Tibia & Fibula Splints: Posterior Ankle & Bulky Jones

Instructor: Dan Washmuth

Dan has taught college Nutrition, Anatomy, Physiology, and Sports Nutrition courses and has a master's degree in Dietetics & Nutrition.

Injuries to the ankle or foot can happen for doing something as simple as tripping while walking. Check out this lesson to educate yourself on two types of splints for injuries to the foot and ankle: posterior ankle and bulky Jones splints.

Be Careful Where You Are Going!

Kim is a 20-year-old college student who plays on an intramural soccer team. During a recent game, Kim was dribbling the soccer ball down the field when she accidentally stepped into a small hole and twisted her right ankle. Kim immediately fell to the ground and grabbed her ankle in pain. Within only a few minutes, the ankle had swelled to over two times its normal size.

A couple of Kim's teammates helped her off the field and into one of their cars, then drove her to the hospital. At the hospital, doctors looked at several x-rays of Kim's ankle. One of the doctors informed Kim that she had not broken any bones, but her ankle was severely sprained. Then the doctor put a splint on the back of Kim's foot, ankle, and lower leg and told her come back to see him in 5-7 days.

Kim is a perfect example of how injuries to the foot and ankle can happen to anyone. You can sprain your ankle by simply tripping on something while you walk. This lesson will discuss two specific types of splints used to treat various foot, ankle, and lower leg injuries: posterior ankle splints and bulky Jones splints.

Posterior Ankle Splints

As the name implies, posterior ankle splints are applied to the back (posterior) of the ankle. Specifically, this splint extends from the base of the toes all the way to about two inches below the top of the fibula (bone on the pinky toe side of the lower leg). When this splint is applied to the lower leg, the ankle should be bent at a 90 degree angle. The types of injures a posterior ankle splint is used for include:

  • Severe ankle sprains (like Kim)
  • Fractures to the malleolus (the round bones that stick out from both sides of the ankle)
  • Fractures to the bones in the foot

This is a type of posterior ankle splint, which is applied to the back of the lower leg.
posterior ankle splint

Bulky Jones Splints

A bulky Jones splint is a specific type of stirrup splint. A stirrup splint is a U-shaped splint that fits under the heel and forms onto each side of the lower leg. With a bulky Jones splint, the lower leg (foot, ankle, and shin) is wrapped with cotton padding before the stirrup splint is applied. This cotton padding provides compression to the injury and allows room for additional swelling. Just like the posterior ankle splint, the ankle should be bent at a 90 degree angle when applying the bulky Jones splint.

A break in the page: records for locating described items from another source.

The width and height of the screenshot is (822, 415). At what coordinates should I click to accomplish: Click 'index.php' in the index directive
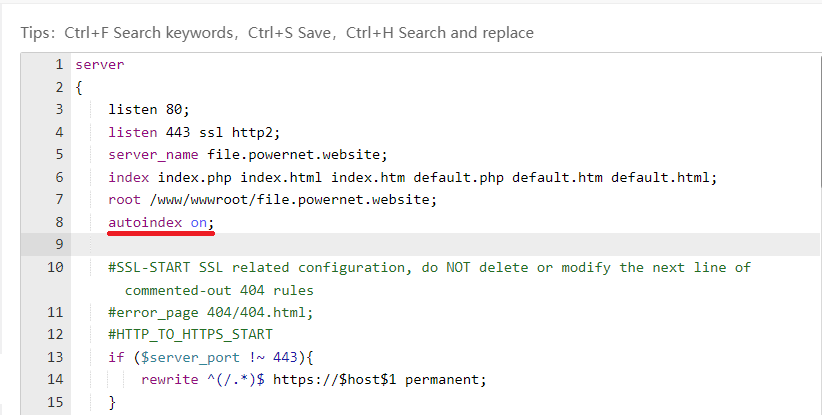(195, 177)
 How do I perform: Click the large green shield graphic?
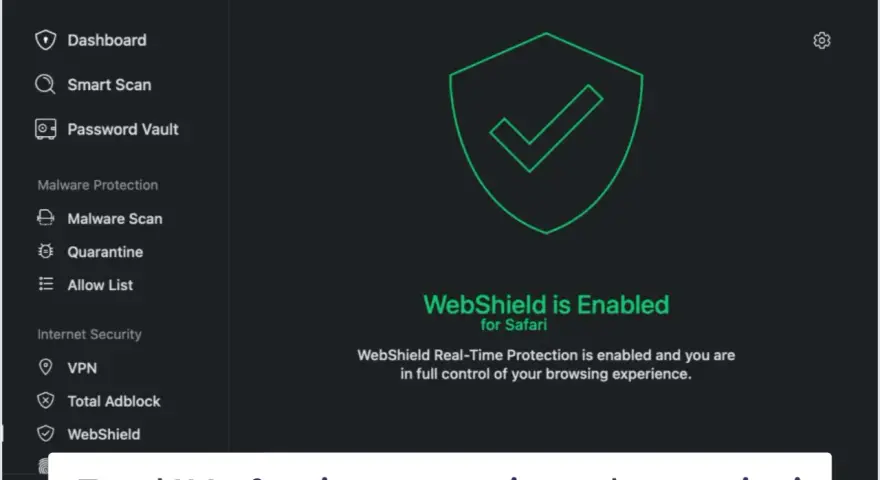coord(546,133)
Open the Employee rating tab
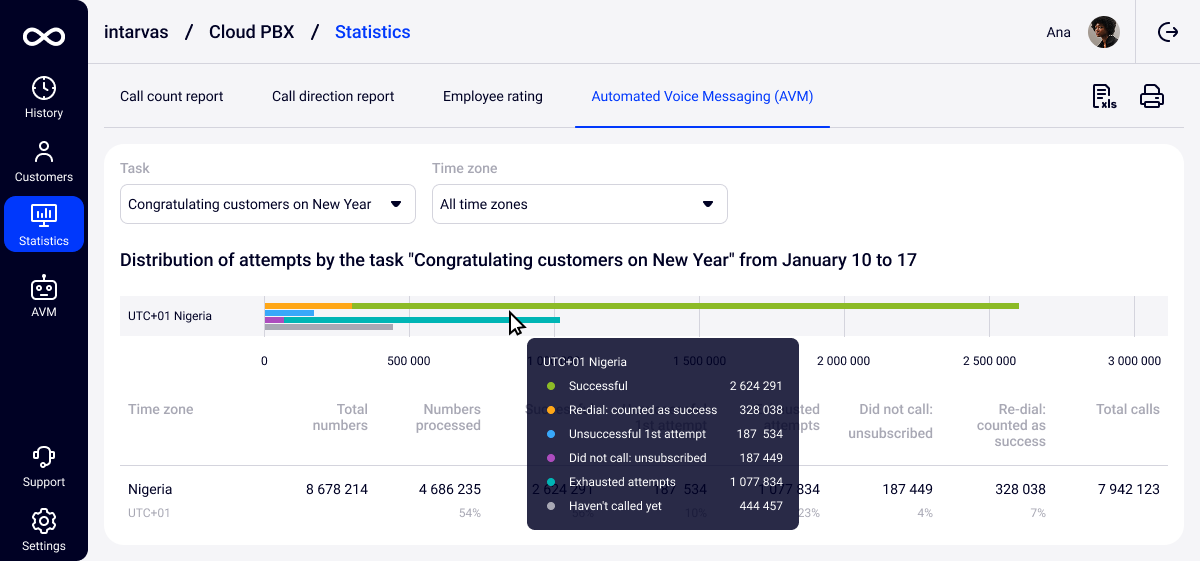The width and height of the screenshot is (1200, 561). (x=492, y=97)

This type of splint is commonly used for more severe cases of the following injuries:

  • Fractures to the malleolus
  • Ankle sprains

The bulky Jones splint is a specific type of stirrup splint. The main difference is that the lower leg is first wrapped in cotton padding for a bulky Jones splint.
stirrup splint

It should be noted that both the posterior ankle splint and bulky Jones splint are most commonly used in the first few days following an injury. Unlike complete casts that surround the entire lower leg, these splints allow room for swelling, which is very important during the first few days following an injury. After wearing these splints for the first few days, a person will often need to be re-evaluated by a physician to determine the long-term care for an injury (which may include surgery, wearing a cast, or continuing to wear the splint).